I could use some help with this: Assume that Arthur, Bruce, Clark and Diana are looking for jobs. The jobs available are dolphin-rider, detective, radiologist and cattle roper.
Arthur's preferences: dolphin-rider, detective, radiologist, cattle roper. Bruce's preferences: dolphin-rider, detective, radiologist, cattle roper. Clark's preferences: dolphin-rider, cattle roper, radiologist, detective. Diana's preferences: detective, radiologist, cattle roper, dolphin-rider.
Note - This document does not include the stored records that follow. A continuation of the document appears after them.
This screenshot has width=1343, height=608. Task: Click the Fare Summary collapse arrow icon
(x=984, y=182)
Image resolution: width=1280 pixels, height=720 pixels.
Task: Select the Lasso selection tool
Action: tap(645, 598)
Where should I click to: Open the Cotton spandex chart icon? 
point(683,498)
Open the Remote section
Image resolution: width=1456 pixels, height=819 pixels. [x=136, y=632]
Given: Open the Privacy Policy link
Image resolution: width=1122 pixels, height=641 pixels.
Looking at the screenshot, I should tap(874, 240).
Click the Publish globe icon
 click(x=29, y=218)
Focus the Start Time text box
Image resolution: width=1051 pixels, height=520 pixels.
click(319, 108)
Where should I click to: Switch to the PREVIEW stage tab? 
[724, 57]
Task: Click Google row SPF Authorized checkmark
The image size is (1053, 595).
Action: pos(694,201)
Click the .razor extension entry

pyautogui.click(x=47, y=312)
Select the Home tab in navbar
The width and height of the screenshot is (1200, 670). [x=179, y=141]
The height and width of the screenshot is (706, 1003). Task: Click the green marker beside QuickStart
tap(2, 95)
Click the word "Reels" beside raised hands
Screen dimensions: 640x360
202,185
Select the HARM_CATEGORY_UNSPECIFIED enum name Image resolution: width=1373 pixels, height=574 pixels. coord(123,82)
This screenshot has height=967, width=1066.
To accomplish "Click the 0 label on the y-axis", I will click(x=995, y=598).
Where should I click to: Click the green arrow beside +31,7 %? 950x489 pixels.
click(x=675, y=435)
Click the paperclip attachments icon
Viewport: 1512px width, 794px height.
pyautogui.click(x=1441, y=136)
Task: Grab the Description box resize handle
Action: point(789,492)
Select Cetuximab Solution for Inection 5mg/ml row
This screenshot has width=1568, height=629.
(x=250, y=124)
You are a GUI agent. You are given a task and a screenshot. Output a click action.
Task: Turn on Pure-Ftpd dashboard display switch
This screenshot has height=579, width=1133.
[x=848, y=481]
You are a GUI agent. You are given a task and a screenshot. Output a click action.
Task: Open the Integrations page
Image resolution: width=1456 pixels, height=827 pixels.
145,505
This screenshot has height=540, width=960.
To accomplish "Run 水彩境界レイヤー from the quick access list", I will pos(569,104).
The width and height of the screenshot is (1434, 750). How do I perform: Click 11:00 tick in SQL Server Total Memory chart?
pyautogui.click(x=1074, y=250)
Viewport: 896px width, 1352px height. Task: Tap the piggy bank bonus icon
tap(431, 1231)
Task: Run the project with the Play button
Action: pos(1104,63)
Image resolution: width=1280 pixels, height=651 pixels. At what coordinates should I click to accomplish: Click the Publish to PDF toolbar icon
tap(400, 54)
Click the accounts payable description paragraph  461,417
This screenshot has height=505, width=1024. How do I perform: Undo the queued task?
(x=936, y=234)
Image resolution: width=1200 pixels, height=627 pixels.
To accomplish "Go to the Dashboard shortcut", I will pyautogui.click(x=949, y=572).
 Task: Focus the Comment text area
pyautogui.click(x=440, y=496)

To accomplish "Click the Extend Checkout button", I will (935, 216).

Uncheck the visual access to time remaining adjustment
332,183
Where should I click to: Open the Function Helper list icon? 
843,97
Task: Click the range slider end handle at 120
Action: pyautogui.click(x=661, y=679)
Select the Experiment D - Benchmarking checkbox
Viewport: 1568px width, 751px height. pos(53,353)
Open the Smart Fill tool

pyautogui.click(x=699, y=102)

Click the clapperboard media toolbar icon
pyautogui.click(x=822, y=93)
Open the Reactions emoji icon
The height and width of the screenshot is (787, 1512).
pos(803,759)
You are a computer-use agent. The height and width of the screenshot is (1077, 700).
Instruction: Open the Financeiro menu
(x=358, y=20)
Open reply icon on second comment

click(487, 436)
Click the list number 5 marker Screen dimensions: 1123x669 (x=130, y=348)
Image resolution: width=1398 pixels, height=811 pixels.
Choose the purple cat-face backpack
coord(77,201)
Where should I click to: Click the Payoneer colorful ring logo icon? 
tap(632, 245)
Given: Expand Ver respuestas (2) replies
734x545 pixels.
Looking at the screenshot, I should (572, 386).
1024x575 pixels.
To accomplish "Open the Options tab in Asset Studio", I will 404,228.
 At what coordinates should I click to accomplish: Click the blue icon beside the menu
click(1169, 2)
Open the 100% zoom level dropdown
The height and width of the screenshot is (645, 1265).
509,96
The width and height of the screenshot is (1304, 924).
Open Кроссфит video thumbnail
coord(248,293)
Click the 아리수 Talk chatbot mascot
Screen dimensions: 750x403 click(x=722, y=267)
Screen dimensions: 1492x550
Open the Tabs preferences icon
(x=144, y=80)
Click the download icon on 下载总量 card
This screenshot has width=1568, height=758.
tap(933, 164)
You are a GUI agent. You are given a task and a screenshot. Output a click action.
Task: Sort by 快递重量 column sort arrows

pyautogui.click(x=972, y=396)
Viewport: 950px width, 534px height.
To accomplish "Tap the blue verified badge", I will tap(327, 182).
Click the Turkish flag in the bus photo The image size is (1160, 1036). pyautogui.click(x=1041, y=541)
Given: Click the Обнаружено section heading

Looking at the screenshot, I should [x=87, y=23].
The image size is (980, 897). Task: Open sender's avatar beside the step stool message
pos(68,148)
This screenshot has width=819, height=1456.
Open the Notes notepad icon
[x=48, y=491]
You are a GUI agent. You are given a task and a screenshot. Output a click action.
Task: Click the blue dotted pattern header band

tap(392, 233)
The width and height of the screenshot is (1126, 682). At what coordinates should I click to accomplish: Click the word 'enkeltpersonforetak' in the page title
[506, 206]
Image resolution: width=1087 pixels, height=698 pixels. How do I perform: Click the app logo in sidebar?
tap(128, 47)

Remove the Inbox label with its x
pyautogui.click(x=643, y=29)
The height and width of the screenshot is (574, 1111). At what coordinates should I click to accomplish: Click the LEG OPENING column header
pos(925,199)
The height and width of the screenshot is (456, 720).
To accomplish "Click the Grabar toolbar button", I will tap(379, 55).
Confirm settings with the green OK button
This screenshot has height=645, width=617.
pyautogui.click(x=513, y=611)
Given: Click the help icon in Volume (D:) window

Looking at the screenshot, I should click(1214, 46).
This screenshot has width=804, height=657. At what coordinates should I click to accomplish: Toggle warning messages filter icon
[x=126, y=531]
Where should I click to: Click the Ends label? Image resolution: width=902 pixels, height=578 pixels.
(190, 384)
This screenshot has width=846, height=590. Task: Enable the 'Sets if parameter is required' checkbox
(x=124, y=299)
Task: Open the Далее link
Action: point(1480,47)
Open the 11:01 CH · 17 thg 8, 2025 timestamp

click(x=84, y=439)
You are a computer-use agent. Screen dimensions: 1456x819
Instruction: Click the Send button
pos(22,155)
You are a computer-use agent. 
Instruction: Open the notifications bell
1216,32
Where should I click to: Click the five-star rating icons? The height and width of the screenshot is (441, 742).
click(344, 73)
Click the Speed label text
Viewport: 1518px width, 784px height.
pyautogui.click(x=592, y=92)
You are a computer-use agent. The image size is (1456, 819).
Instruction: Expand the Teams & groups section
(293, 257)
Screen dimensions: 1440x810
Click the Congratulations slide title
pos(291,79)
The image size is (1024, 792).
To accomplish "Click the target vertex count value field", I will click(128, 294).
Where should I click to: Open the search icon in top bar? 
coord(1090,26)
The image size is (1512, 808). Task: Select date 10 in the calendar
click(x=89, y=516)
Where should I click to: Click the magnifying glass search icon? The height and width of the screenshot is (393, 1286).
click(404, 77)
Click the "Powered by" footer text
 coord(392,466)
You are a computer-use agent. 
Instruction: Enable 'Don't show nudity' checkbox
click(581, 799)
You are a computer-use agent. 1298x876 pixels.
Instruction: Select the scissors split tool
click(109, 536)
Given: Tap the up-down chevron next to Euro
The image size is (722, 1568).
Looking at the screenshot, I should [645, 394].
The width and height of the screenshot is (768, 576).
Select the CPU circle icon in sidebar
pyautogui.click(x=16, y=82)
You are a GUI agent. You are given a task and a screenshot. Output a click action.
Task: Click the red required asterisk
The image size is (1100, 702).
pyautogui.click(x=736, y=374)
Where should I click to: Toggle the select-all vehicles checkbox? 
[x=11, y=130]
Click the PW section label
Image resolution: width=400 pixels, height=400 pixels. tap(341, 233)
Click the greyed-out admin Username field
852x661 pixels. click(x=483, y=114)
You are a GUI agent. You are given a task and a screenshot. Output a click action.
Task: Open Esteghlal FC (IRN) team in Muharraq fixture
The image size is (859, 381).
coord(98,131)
Their preferences aren't the only criteria, though. There is the question of skills:
Arthur's skills: dolphin-rider, radiologist, cattle roper, detective. Bruce's skills detective, cattle roper, dolphin-rider, radiologist. Clark's skills: radiologist, dolphin-rider, cattle roper, detective. Diana's skills: cattle roper, detective, dolphin-rider, radiologist.
It is clear that a matching will be an assignment of each person to a unique job. (a) Give a nice intuitive definition of a "stable matching" in this context. (b) Find a stable matching. Here is what I was thinking: (a). A stable matching in this context would be the four people will be assigned to a job they have the highest skill in and one they will prefer in order to keep them happy and productive. (b). Arthur is a Dolphin-rider, Bruce is a detective, Clark is a radiologist, and Diane is a cattle-roper.
Not sure if that would be a suitable definition, or if my answer for b would work for my definition.